After enduring two days of pointless meetings there was finally time at the end of the second day to set up my classroom. This year I have to admit my AP finally kept her promise and gave me a sizeable room which I will meet all my classes in. Of course this almost certainly means that she'll be stopping by every chance she gets. Really, this isn't much of an issue for me she usually likes my lessons, at times I think she likes them too much, always asking for a copy to keep, even when it's not a formal visit. OH CRAP! I'll be busted for having rows again, guess I'll have to double horse-shoe it for appearances sake. Actually, the double horse shoe doesn't look half bad, it even gives the room a nice collegiate feel. Wow, there is actually a lecturn in this room and I think it will be great for modeling public speaking with my sophomores. I'll leave it on the side of the room for now, it might look too formal if I position it at the head and center of the class configuration. Yeah it'll look fine next to my desk behind the door. Sweet, the last occupant left me some tape, I'll be outta here as soon as I put up some of these posters. It's sad that I have to do this, but I guess it creates an atmosphere. This room is unlike all the others I had previously inhabited in the building, there are no chipping paint spots to cover up. Six posters, two of which are of animals, I don't like animals, they must have been on sale or in the pack when I bought them. Animals in a classroom I think remind me of a zoo, I never liked going to the zoo when I was a kid, and thanks to Prof. Chung I now understand why. I liked that class, the people were mostly interesting, the subject matter was fairly complex but I'm sure I got a few brain wrinkles from that experience. Ok, I'll put one poster on each wall and I'll give the animal posters to one of the newbies. Nice, my room is finished, before I leave I'll just sit in the back and take in the view. I like this room. Do better rooms make better students? teachers? schools? MICE! WHAT THE BLEEP?!* Perfect, so I got what I wanted and then some. Did she know? I should have known. Did I scream? Why are people coming into my room? Of course, my little fury friends just ran into the hallway. Is this good or bad? Should I be insulted that the mice left my room? Is this foreshadowing my students reactions? Nah...I don't like animals it's better that they are gone.

September 4, 2007

My first day

David Lodge's, Thinks turned out to be a useful read. I used the Mary the Color Scientist scenario to talk about point of view.
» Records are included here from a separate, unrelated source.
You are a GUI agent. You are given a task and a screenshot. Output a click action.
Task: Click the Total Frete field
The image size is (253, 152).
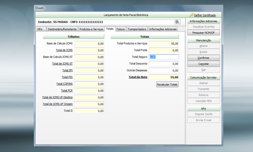click(164, 50)
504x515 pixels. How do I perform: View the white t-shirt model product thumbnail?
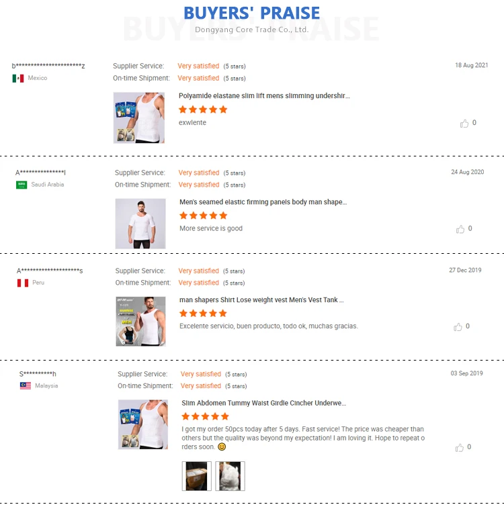click(x=140, y=224)
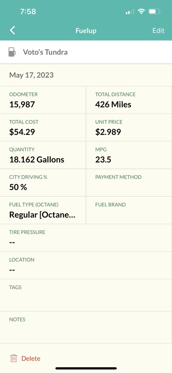The height and width of the screenshot is (373, 172).
Task: Tap the empty Payment Method cell
Action: coord(129,183)
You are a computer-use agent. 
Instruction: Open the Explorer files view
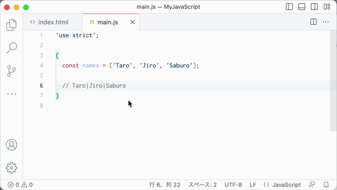click(x=12, y=25)
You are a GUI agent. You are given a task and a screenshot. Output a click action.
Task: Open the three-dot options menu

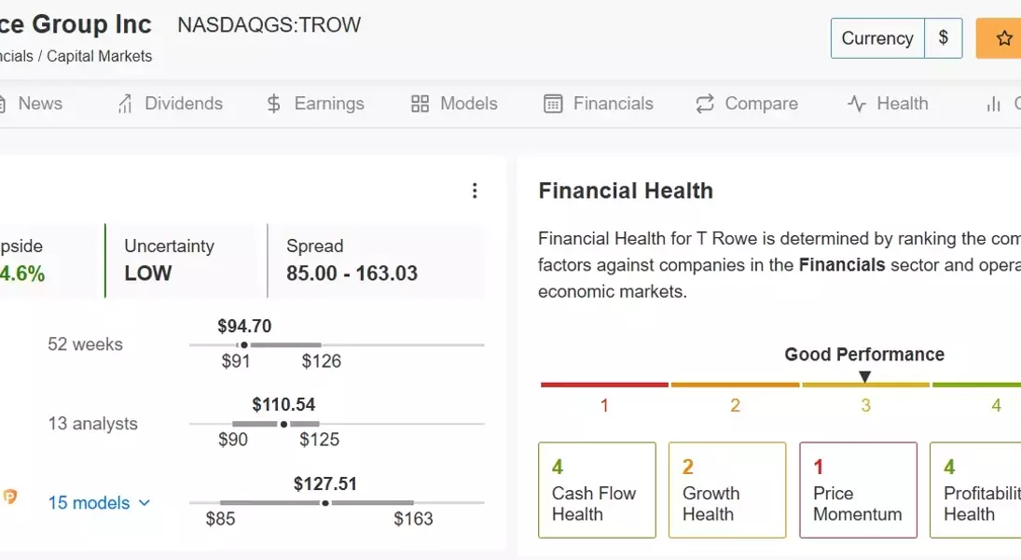point(475,191)
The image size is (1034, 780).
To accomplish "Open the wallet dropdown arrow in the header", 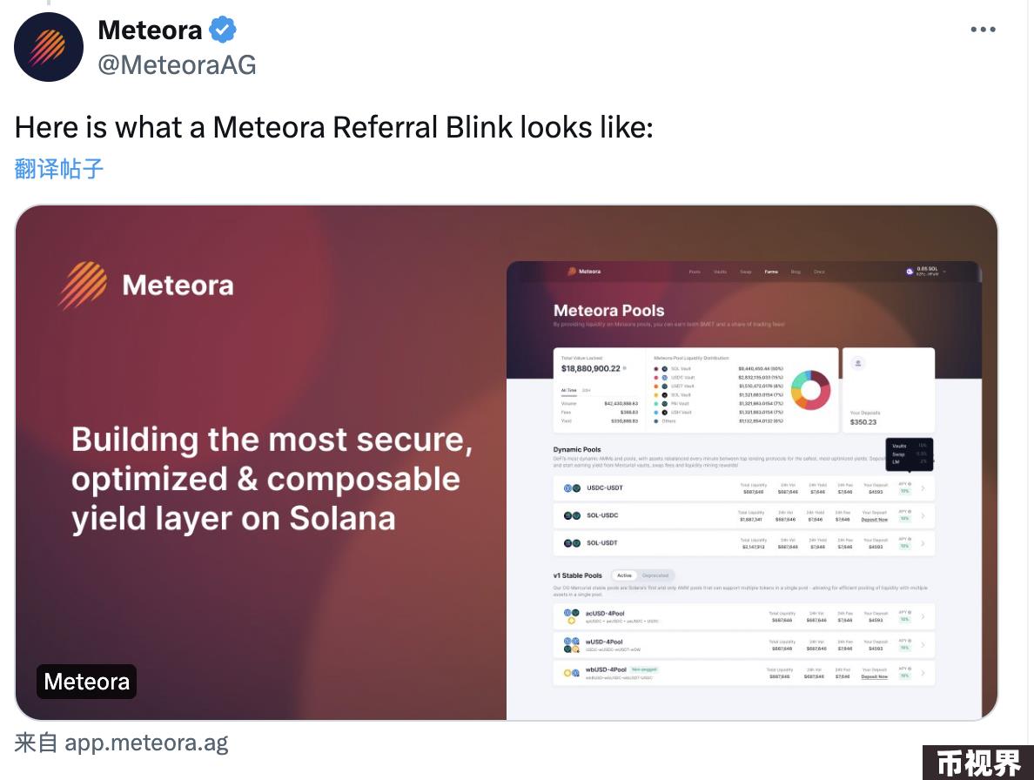I will 944,271.

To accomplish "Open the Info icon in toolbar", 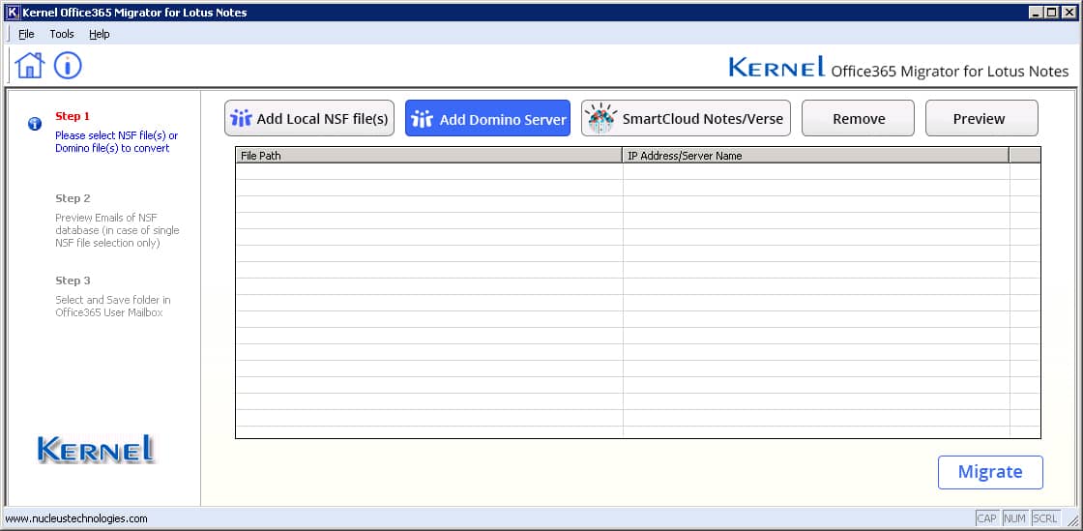I will click(68, 66).
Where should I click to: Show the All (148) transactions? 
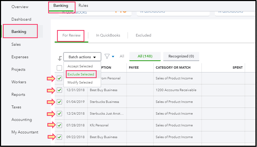point(145,56)
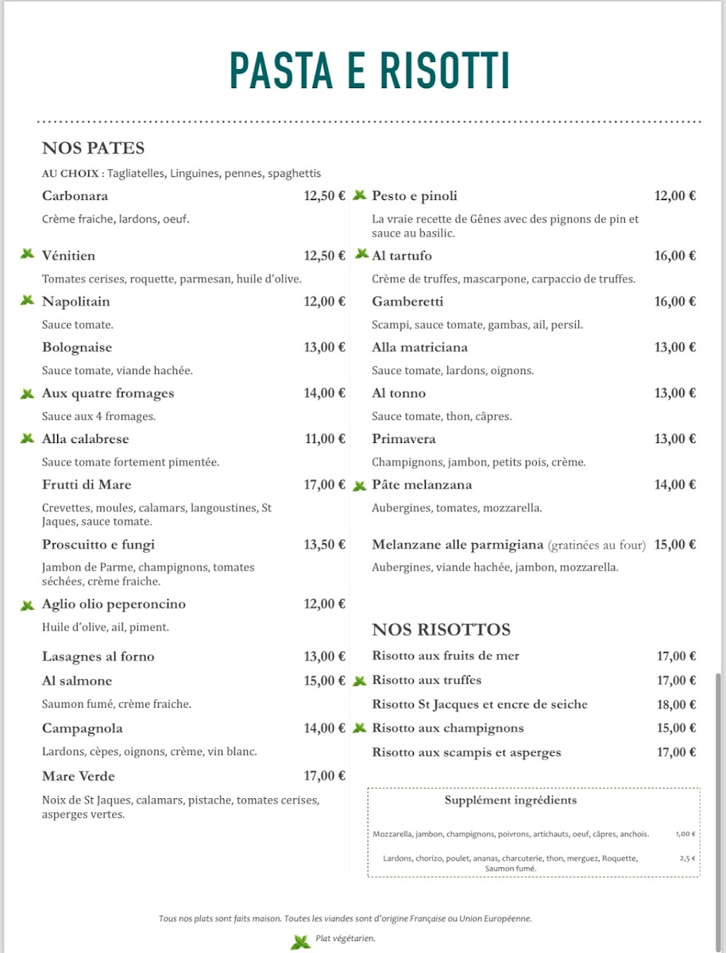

I was a bit apprehensive about whether or not they would be interested in the passage, much to my delight they were. They say every teacher get nervous the first day, or do they? Actually, I kept thinking if my little fury friend would make a guest appearance during class, he didn't. Why does it have to be a "he"? There was one response in which a student said yes, and talked about anti-depressants, I thought it was a really insightful comment.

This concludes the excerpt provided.